Monday, August 13, 2018

Relapsing without drinking

Did you know relapse is possible and you don't even have to use? I am so thankful I didn't choose to use alcohol to deal with the problems I allowed to creep up.  I felt like I relapsed.  And in a way, I did.  I went back to old behaviors to make myself feel better, to feel worthy.  To feel valued and appreciated.  And in doing that, in trying to make myself feel better, I nearly ruined my family.  Alcohol is but a symptom of this disease.  If I don't stay in my program,  I can absolutely fuck shit up. 

I am so thankful for a husband who is able to forgive, for kids who know I'm doing my best.

I let up on my spiritual fitness.  I allowed ego and resentments to come to the front.  I stopped praying and chose to skip meetings because I didn't want to go.  My kids will be the first to tell me, that's when I need to go.

This is a thinking disease.  I thought I deserved more.  I deserved better. 
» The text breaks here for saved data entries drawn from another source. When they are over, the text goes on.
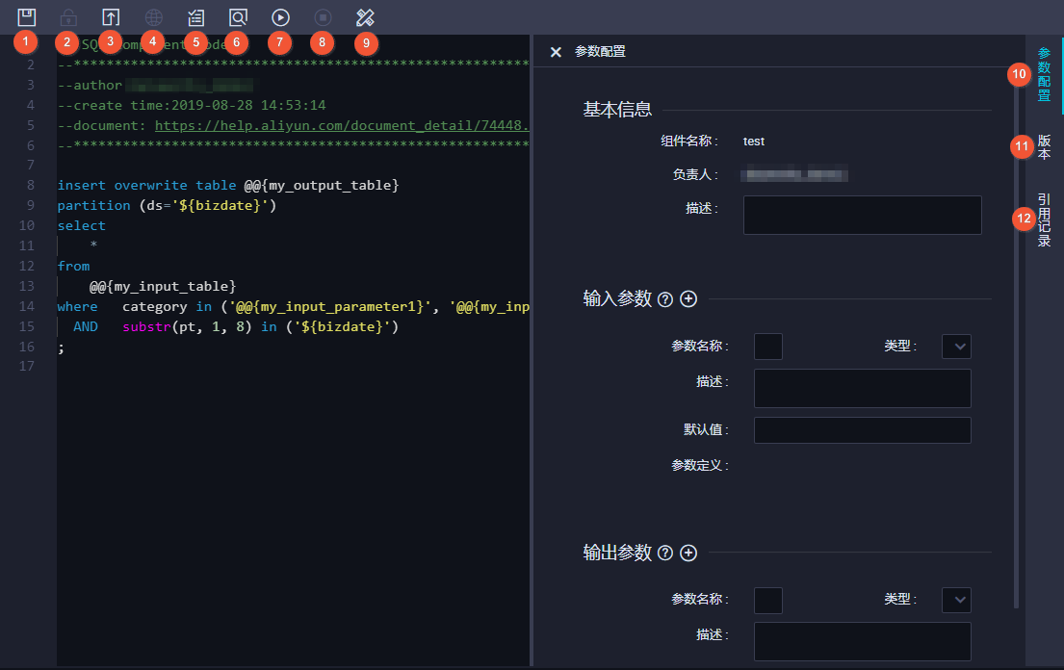Screen dimensions: 1064x670
Task: Open the 引用记录 side tab
Action: (1044, 219)
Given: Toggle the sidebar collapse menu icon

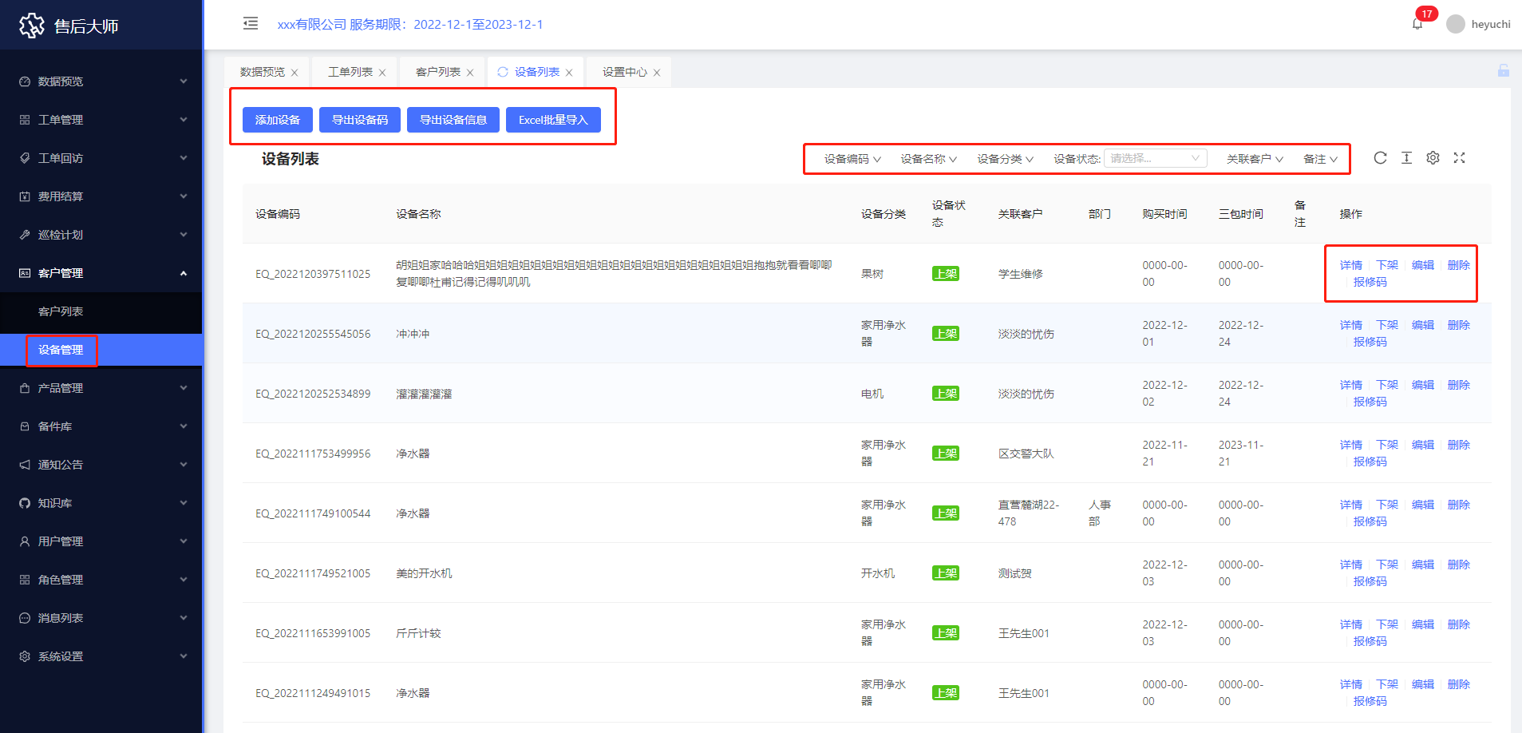Looking at the screenshot, I should point(251,23).
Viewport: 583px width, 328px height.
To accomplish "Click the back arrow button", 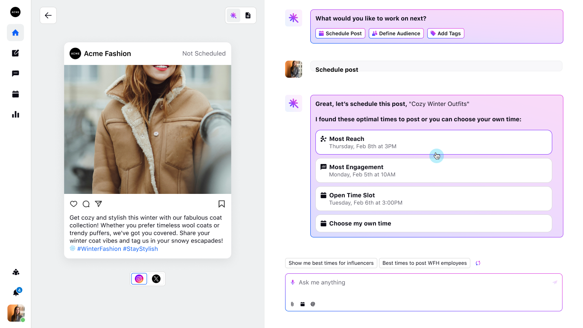I will 48,15.
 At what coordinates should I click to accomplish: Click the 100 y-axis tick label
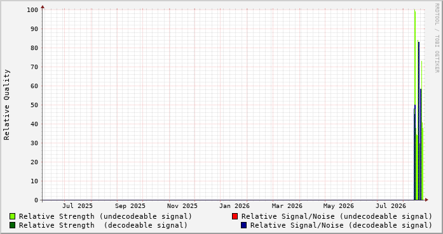pos(32,10)
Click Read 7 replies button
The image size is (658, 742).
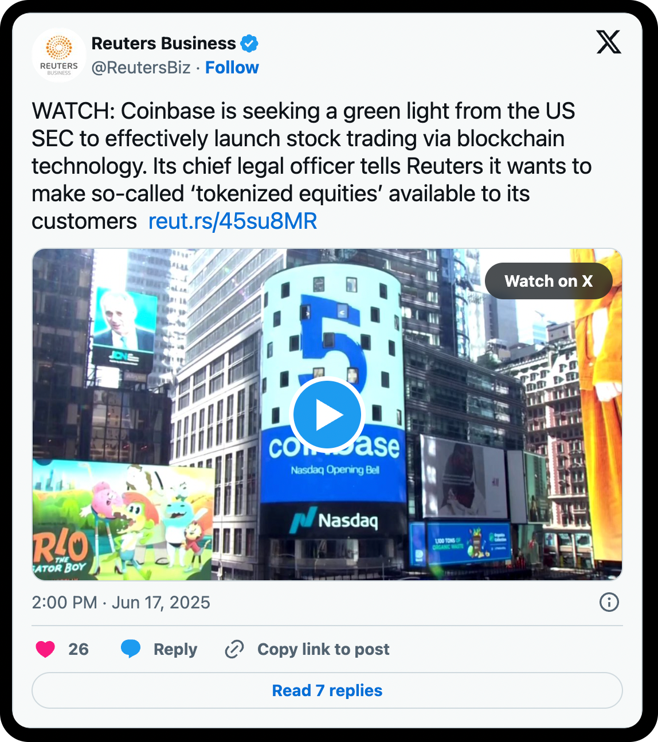click(x=327, y=690)
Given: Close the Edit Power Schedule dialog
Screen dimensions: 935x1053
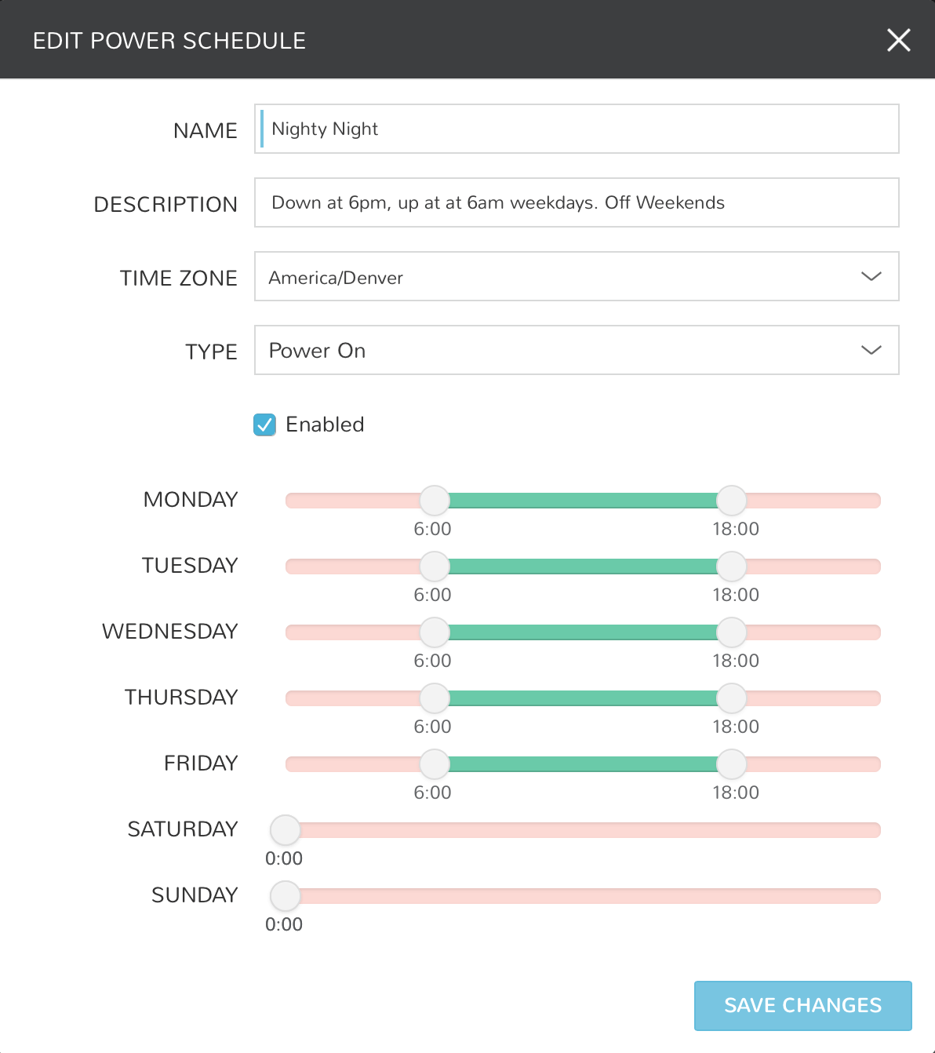Looking at the screenshot, I should pyautogui.click(x=898, y=40).
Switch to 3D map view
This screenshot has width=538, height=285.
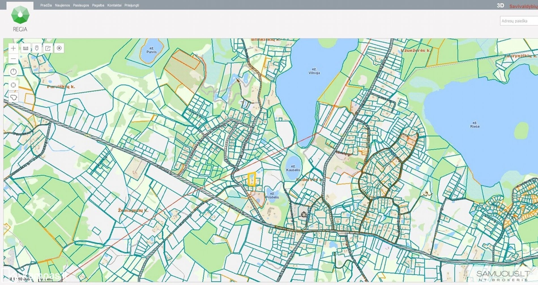[500, 6]
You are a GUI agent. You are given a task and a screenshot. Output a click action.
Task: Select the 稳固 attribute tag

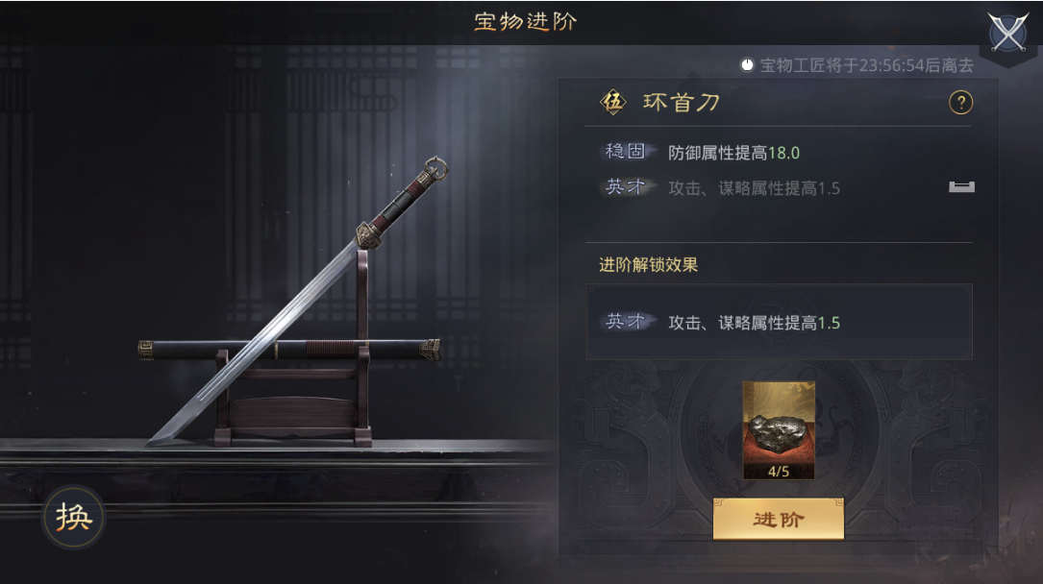pos(625,152)
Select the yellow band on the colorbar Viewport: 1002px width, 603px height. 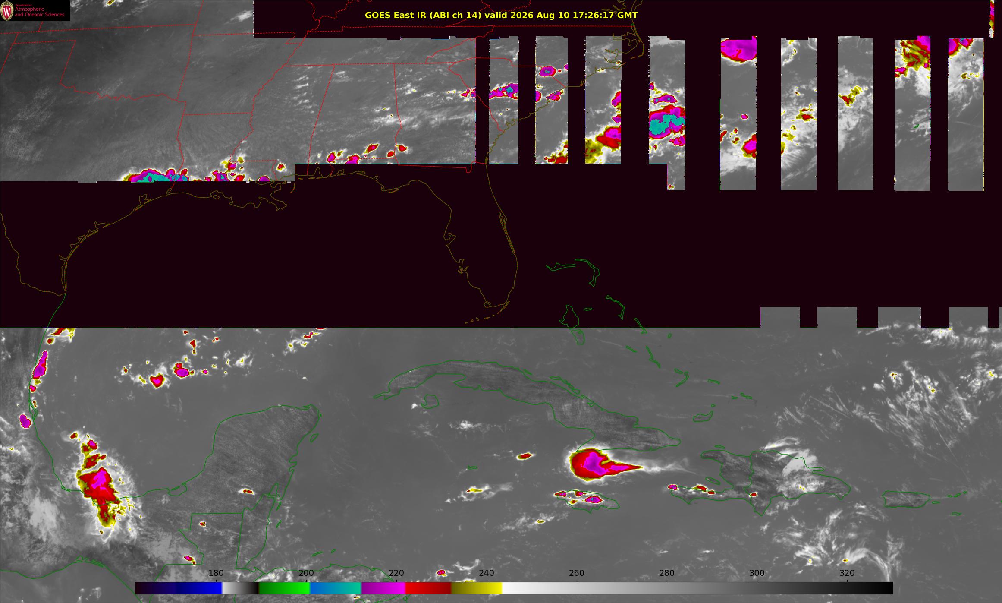[x=477, y=588]
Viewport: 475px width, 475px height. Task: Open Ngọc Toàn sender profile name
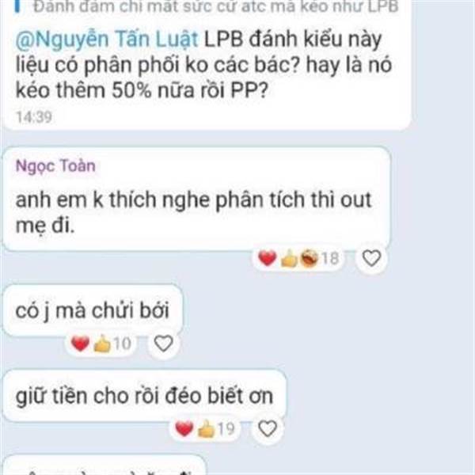coord(55,166)
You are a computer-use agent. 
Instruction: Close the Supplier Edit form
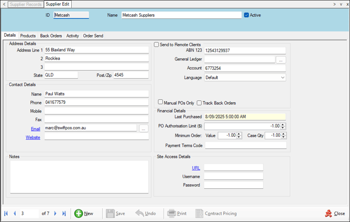click(x=335, y=213)
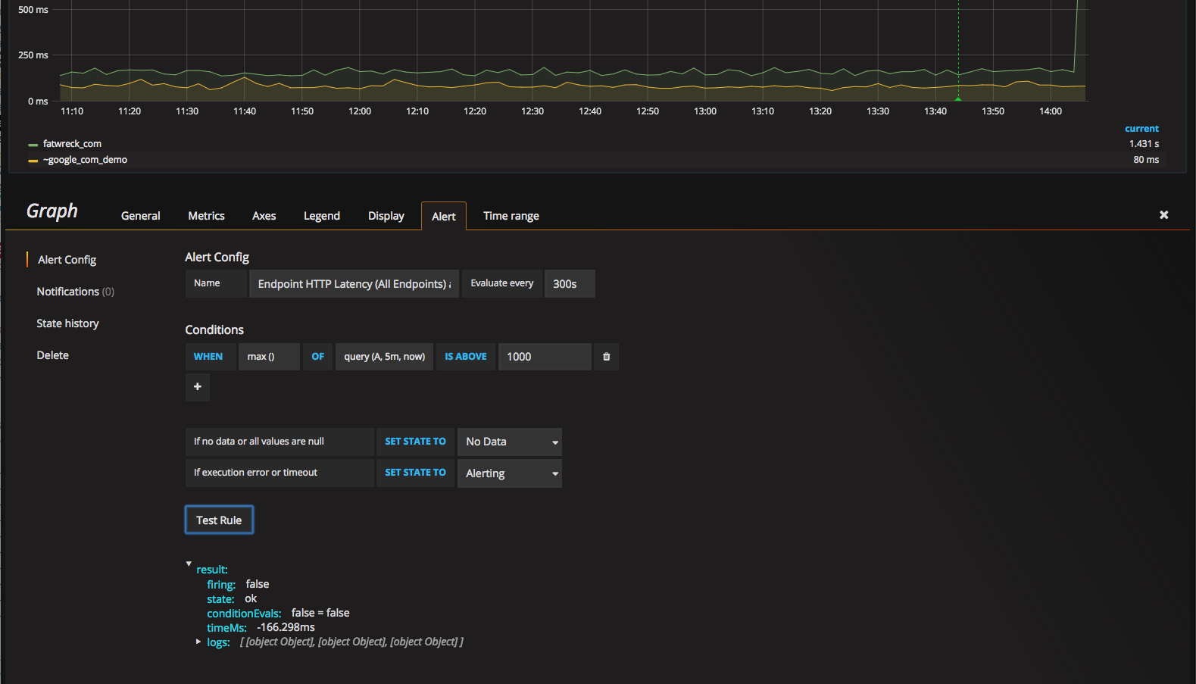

As much as this past month scared me, I am thankful it happened.  If it didn't,  I would still be running on self-help.  I wouldn't have the appreciation for my God, my husband and my family that I have.  So I am thankful and appreciative that I was able to see my part, after talking with several friends in the program. 

It was scary.  And I still have fear.  Fear that I'll lose my husband and kids.  Fear will make you do some crazy shit.  Because if I lose my husband, I lose my kids.  And that isn't to say one is more important than the other, at all.  But I stand the chance to lose it all if I don't make God and my program number 1 and 2 in my life.